* **Direction**: Locate every line in the entries below that contains the word "width", and copy each of those lines.

* **Element lookup entries**:
__________________________________________________
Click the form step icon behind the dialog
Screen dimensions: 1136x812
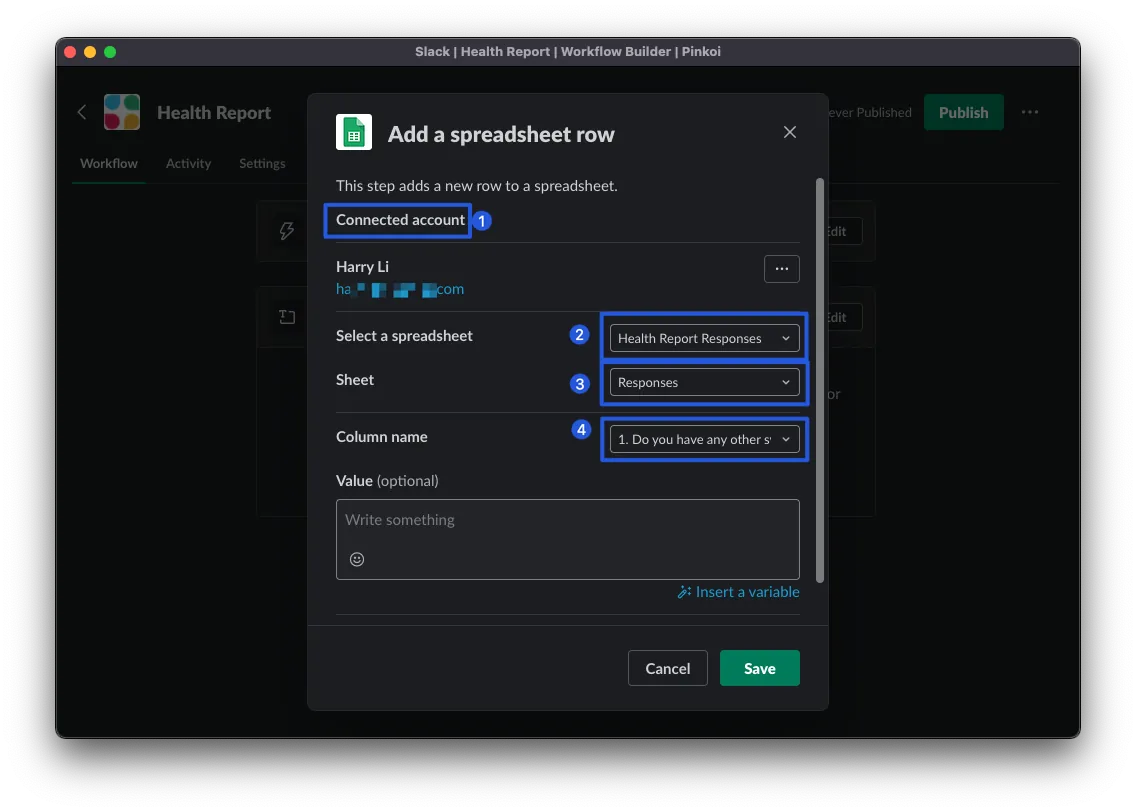point(287,317)
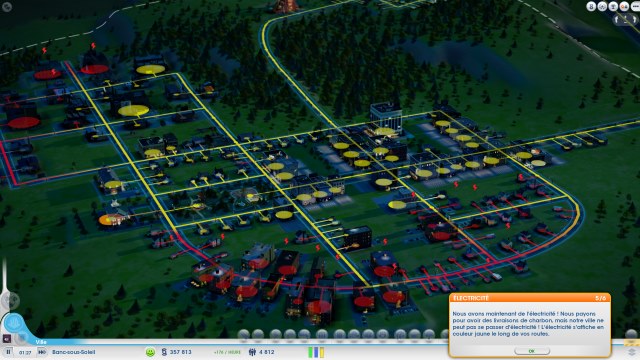
Task: Click the blue round city hall button
Action: [14, 323]
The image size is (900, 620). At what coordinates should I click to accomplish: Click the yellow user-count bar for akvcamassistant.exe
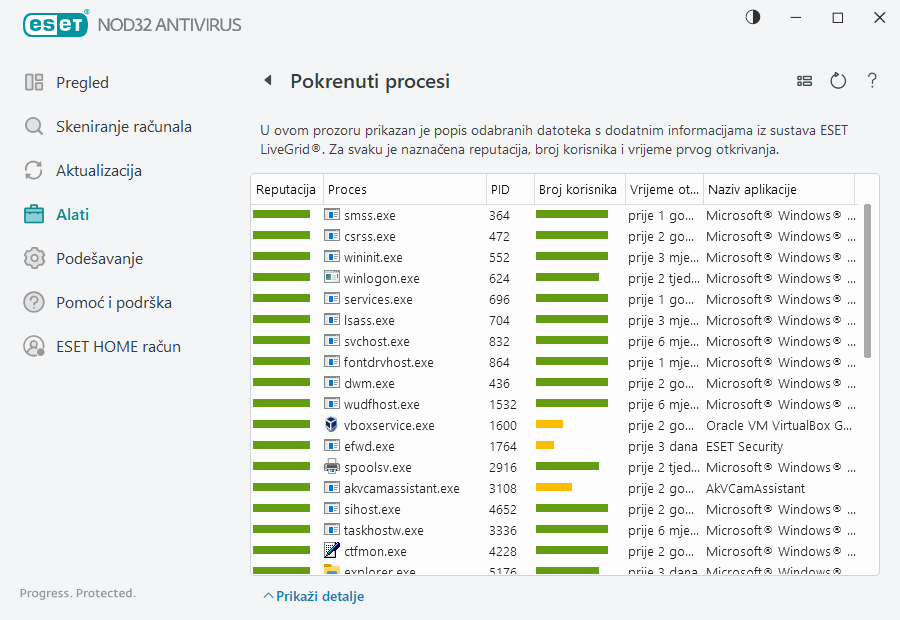pos(554,488)
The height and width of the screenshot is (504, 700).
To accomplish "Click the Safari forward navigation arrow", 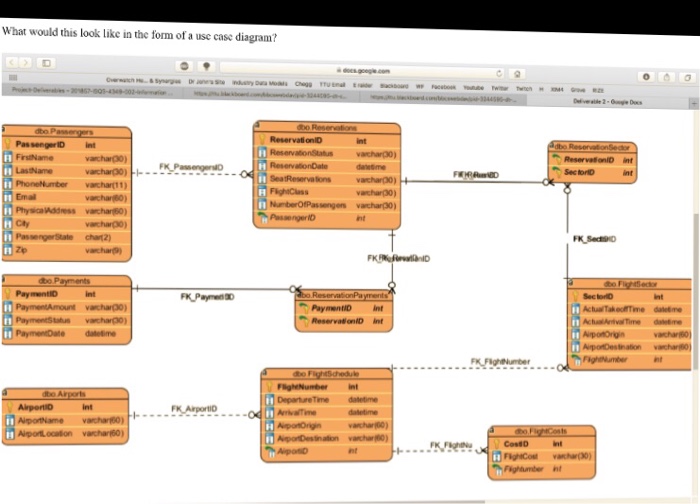I will click(26, 62).
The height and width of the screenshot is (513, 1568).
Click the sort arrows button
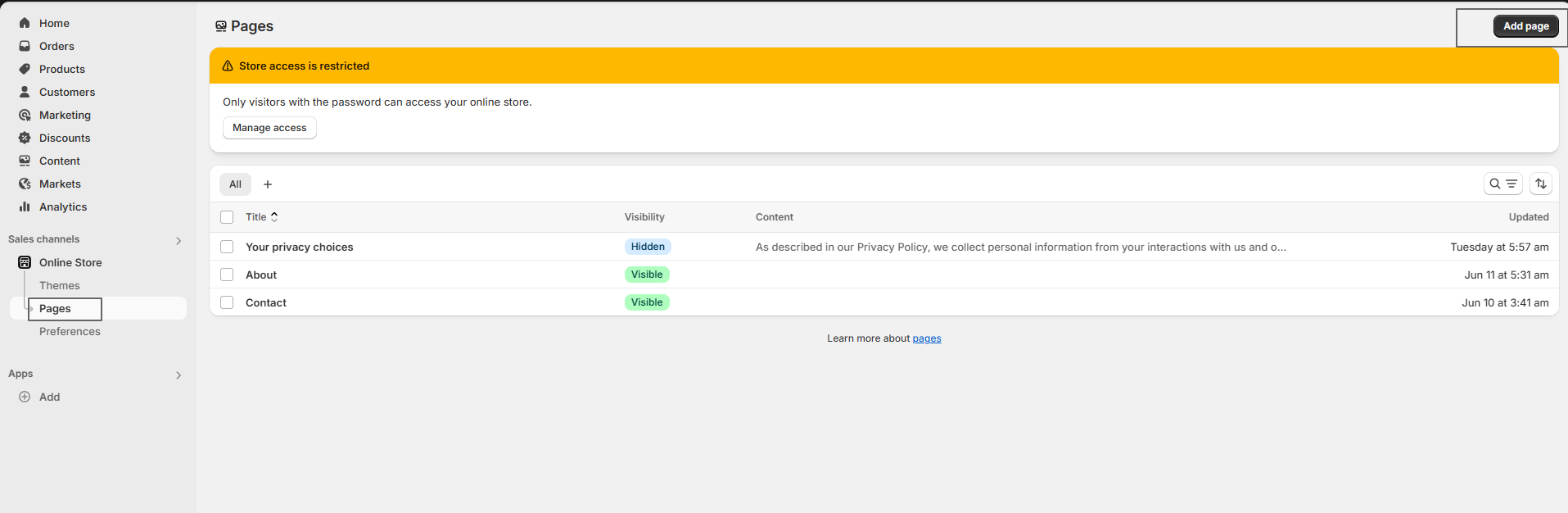click(1540, 184)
__________________________________________________
* **Finished task**:
The height and width of the screenshot is (504, 700).
The height and width of the screenshot is (513, 1568).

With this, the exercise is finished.